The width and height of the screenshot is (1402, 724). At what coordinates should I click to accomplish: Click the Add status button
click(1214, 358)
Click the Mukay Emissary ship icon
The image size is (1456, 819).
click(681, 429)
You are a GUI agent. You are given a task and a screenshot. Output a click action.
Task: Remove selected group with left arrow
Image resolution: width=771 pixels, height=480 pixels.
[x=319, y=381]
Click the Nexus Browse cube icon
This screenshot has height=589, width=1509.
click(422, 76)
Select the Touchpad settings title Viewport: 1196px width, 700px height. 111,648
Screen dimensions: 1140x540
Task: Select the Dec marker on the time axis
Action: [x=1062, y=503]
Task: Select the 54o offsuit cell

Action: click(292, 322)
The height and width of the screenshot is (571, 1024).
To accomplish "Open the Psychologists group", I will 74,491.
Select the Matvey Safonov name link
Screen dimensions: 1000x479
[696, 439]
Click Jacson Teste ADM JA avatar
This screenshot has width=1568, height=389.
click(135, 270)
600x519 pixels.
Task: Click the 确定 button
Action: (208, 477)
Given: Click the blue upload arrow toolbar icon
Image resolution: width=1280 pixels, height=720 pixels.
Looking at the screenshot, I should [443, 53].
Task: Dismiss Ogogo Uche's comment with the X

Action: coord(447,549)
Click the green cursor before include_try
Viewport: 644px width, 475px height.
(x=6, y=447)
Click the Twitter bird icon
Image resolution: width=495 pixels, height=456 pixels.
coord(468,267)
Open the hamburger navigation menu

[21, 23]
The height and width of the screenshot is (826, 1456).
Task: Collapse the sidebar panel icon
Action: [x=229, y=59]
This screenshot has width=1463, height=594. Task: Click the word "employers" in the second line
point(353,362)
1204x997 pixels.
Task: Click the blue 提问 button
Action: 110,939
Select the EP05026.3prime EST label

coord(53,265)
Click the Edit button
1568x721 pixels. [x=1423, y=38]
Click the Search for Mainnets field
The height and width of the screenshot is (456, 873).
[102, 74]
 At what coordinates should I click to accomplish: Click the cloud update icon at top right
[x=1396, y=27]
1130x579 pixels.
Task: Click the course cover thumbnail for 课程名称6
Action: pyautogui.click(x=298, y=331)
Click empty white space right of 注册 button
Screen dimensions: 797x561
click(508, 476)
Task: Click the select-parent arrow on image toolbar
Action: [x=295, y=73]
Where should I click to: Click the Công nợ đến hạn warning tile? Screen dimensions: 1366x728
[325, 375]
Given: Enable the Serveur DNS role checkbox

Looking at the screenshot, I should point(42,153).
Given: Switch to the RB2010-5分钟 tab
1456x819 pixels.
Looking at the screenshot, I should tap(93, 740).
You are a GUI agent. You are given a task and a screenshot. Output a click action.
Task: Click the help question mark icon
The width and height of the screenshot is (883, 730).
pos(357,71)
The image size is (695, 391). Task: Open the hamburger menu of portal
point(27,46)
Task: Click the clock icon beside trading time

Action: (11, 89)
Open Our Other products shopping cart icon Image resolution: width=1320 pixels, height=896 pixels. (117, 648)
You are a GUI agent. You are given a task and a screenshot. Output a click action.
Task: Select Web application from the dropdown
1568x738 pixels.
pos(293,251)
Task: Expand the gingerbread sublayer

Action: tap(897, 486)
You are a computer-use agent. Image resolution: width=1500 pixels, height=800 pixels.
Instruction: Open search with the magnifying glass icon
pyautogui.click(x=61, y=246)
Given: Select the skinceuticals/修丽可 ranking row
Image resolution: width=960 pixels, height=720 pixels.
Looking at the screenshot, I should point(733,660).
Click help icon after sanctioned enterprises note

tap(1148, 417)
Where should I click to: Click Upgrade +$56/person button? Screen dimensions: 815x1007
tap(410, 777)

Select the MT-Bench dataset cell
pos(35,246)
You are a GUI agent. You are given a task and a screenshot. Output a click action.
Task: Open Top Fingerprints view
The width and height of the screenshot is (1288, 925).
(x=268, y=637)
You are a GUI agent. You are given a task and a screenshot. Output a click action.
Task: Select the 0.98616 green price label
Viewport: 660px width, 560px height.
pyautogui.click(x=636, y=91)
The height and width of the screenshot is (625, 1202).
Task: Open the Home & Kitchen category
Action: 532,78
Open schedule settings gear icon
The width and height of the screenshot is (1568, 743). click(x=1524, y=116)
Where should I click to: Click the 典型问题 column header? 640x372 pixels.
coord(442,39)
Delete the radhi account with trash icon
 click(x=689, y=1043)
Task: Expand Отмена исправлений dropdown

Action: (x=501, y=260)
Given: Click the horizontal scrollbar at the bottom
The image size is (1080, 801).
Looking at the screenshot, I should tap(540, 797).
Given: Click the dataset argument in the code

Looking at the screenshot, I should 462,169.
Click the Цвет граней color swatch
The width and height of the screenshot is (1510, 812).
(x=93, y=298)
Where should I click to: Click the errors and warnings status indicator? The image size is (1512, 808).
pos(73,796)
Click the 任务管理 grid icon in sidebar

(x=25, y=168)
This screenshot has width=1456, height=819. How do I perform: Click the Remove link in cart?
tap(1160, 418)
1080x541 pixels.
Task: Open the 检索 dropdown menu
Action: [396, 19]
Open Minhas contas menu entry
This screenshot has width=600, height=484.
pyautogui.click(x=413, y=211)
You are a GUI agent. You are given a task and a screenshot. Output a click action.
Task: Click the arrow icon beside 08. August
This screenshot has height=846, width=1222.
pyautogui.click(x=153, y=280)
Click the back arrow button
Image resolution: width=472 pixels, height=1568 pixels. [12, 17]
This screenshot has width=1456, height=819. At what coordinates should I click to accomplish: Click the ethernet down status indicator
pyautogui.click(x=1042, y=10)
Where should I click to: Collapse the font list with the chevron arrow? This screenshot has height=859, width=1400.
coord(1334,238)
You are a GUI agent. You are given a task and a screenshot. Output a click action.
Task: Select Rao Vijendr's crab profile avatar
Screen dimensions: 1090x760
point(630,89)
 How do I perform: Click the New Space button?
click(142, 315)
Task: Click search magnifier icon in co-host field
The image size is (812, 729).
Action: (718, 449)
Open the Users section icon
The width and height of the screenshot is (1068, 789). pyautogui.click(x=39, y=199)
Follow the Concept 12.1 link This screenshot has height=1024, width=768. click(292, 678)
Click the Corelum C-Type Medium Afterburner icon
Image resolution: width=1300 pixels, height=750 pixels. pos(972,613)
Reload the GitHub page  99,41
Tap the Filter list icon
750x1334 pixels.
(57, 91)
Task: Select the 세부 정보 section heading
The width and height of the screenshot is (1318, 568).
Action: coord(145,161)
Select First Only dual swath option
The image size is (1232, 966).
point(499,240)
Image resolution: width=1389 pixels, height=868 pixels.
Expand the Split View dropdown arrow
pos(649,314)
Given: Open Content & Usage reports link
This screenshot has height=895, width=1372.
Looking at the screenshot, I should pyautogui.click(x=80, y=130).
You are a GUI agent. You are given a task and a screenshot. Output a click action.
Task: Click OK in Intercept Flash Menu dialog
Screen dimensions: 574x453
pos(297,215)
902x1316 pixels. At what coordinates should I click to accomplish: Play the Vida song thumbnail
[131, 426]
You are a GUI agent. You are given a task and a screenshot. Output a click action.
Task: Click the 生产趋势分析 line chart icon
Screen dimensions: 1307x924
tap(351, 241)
:::::
- _Instructions to follow_
Copy all of the items above without any changes.

- _Problem solution_
The width and height of the screenshot is (1402, 724). At what coordinates should I click to accomplish: Click the Add status button
click(1214, 358)
Click the Mukay Emissary ship icon
The image size is (1456, 819).
click(681, 429)
You are a GUI agent. You are given a task and a screenshot. Output a click action.
Task: Remove selected group with left arrow
Image resolution: width=771 pixels, height=480 pixels.
[x=319, y=381]
Click the Nexus Browse cube icon
This screenshot has height=589, width=1509.
click(422, 76)
Select the Touchpad settings title Viewport: 1196px width, 700px height. 111,648
Screen dimensions: 1140x540
Task: Select the Dec marker on the time axis
Action: [x=1062, y=503]
Task: Select the 54o offsuit cell

Action: click(292, 322)
The height and width of the screenshot is (571, 1024).
To accomplish "Open the Psychologists group", I will 74,491.
Select the Matvey Safonov name link
Screen dimensions: 1000x479
[696, 439]
Click Jacson Teste ADM JA avatar
This screenshot has width=1568, height=389.
click(135, 270)
600x519 pixels.
Task: Click the 确定 button
Action: (208, 477)
Given: Click the blue upload arrow toolbar icon
Image resolution: width=1280 pixels, height=720 pixels.
Looking at the screenshot, I should [443, 53].
Task: Dismiss Ogogo Uche's comment with the X

Action: coord(447,549)
Click the green cursor before include_try
Viewport: 644px width, 475px height.
(x=6, y=447)
Click the Twitter bird icon
Image resolution: width=495 pixels, height=456 pixels.
coord(468,267)
Open the hamburger navigation menu

[21, 23]
The height and width of the screenshot is (826, 1456).
Task: Collapse the sidebar panel icon
Action: [x=229, y=59]
This screenshot has width=1463, height=594. Task: Click the word "employers" in the second line
point(353,362)
1204x997 pixels.
Task: Click the blue 提问 button
Action: 110,939
Select the EP05026.3prime EST label

coord(53,265)
Click the Edit button
1568x721 pixels. [x=1423, y=38]
Click the Search for Mainnets field
The height and width of the screenshot is (456, 873).
[102, 74]
 At what coordinates should I click to accomplish: Click the cloud update icon at top right
[x=1396, y=27]
1130x579 pixels.
Task: Click the course cover thumbnail for 课程名称6
Action: pyautogui.click(x=298, y=331)
Click empty white space right of 注册 button
Screen dimensions: 797x561
click(508, 476)
Task: Click the select-parent arrow on image toolbar
Action: [x=295, y=73]
Where should I click to: Click the Công nợ đến hạn warning tile? Screen dimensions: 1366x728
[325, 375]
Given: Enable the Serveur DNS role checkbox

Looking at the screenshot, I should point(42,153).
Given: Switch to the RB2010-5分钟 tab
1456x819 pixels.
Looking at the screenshot, I should tap(93, 740).
You are a GUI agent. You are given a task and a screenshot. Output a click action.
Task: Click the help question mark icon
The width and height of the screenshot is (883, 730).
pos(357,71)
The image size is (695, 391). Task: Open the hamburger menu of portal
point(27,46)
Task: Click the clock icon beside trading time

Action: (11, 89)
Open Our Other products shopping cart icon Image resolution: width=1320 pixels, height=896 pixels. (117, 648)
You are a GUI agent. You are given a task and a screenshot. Output a click action.
Task: Select Web application from the dropdown
1568x738 pixels.
pos(293,251)
Task: Expand the gingerbread sublayer

Action: tap(897, 486)
You are a computer-use agent. Image resolution: width=1500 pixels, height=800 pixels.
Instruction: Open search with the magnifying glass icon
pyautogui.click(x=61, y=246)
Given: Select the skinceuticals/修丽可 ranking row
Image resolution: width=960 pixels, height=720 pixels.
Looking at the screenshot, I should point(733,660).
Click help icon after sanctioned enterprises note

tap(1148, 417)
Where should I click to: Click Upgrade +$56/person button? Screen dimensions: 815x1007
tap(410, 777)

Select the MT-Bench dataset cell
pos(35,246)
You are a GUI agent. You are given a task and a screenshot. Output a click action.
Task: Open Top Fingerprints view
The width and height of the screenshot is (1288, 925).
(x=268, y=637)
You are a GUI agent. You are given a task and a screenshot. Output a click action.
Task: Select the 0.98616 green price label
Viewport: 660px width, 560px height.
pyautogui.click(x=636, y=91)
The height and width of the screenshot is (625, 1202).
Task: Open the Home & Kitchen category
Action: 532,78
Open schedule settings gear icon
The width and height of the screenshot is (1568, 743). click(x=1524, y=116)
Where should I click to: Click the 典型问题 column header? 640x372 pixels.
coord(442,39)
Delete the radhi account with trash icon
 click(x=689, y=1043)
Task: Expand Отмена исправлений dropdown

Action: (x=501, y=260)
Given: Click the horizontal scrollbar at the bottom
The image size is (1080, 801).
Looking at the screenshot, I should tap(540, 797).
Given: Click the dataset argument in the code

Looking at the screenshot, I should 462,169.
Click the Цвет граней color swatch
The width and height of the screenshot is (1510, 812).
(x=93, y=298)
Where should I click to: Click the errors and warnings status indicator? The image size is (1512, 808).
pos(73,796)
Click the 任务管理 grid icon in sidebar

(x=25, y=168)
This screenshot has width=1456, height=819. How do I perform: Click the Remove link in cart?
tap(1160, 418)
1080x541 pixels.
Task: Open the 检索 dropdown menu
Action: [396, 19]
Open Minhas contas menu entry
This screenshot has width=600, height=484.
pyautogui.click(x=413, y=211)
You are a GUI agent. You are given a task and a screenshot. Output a click action.
Task: Click the arrow icon beside 08. August
This screenshot has height=846, width=1222.
pyautogui.click(x=153, y=280)
Click the back arrow button
Image resolution: width=472 pixels, height=1568 pixels. [12, 17]
This screenshot has width=1456, height=819. At what coordinates should I click to accomplish: Click the ethernet down status indicator
pyautogui.click(x=1042, y=10)
Where should I click to: Collapse the font list with the chevron arrow? This screenshot has height=859, width=1400.
coord(1334,238)
You are a GUI agent. You are given a task and a screenshot. Output a click action.
Task: Select Rao Vijendr's crab profile avatar
Screen dimensions: 1090x760
point(630,89)
 How do I perform: Click the New Space button?
click(142, 315)
Task: Click search magnifier icon in co-host field
The image size is (812, 729).
Action: (718, 449)
Open the Users section icon
The width and height of the screenshot is (1068, 789). pyautogui.click(x=39, y=199)
Follow the Concept 12.1 link This screenshot has height=1024, width=768. click(292, 678)
Click the Corelum C-Type Medium Afterburner icon
Image resolution: width=1300 pixels, height=750 pixels. pos(972,613)
Reload the GitHub page  99,41
Tap the Filter list icon
750x1334 pixels.
(57, 91)
Task: Select the 세부 정보 section heading
The width and height of the screenshot is (1318, 568).
Action: coord(145,161)
Select First Only dual swath option
The image size is (1232, 966).
point(499,240)
Image resolution: width=1389 pixels, height=868 pixels.
Expand the Split View dropdown arrow
pos(649,314)
Given: Open Content & Usage reports link
This screenshot has height=895, width=1372.
Looking at the screenshot, I should pyautogui.click(x=80, y=130).
You are a GUI agent. You are given a task and a screenshot. Output a click action.
Task: Click OK in Intercept Flash Menu dialog
Screen dimensions: 574x453
pos(297,215)
902x1316 pixels. At what coordinates should I click to accomplish: Play the Vida song thumbnail
[131, 426]
You are a GUI agent. You are given a task and a screenshot. Output a click action.
Task: Click the 生产趋势分析 line chart icon
Screen dimensions: 1307x924
tap(351, 241)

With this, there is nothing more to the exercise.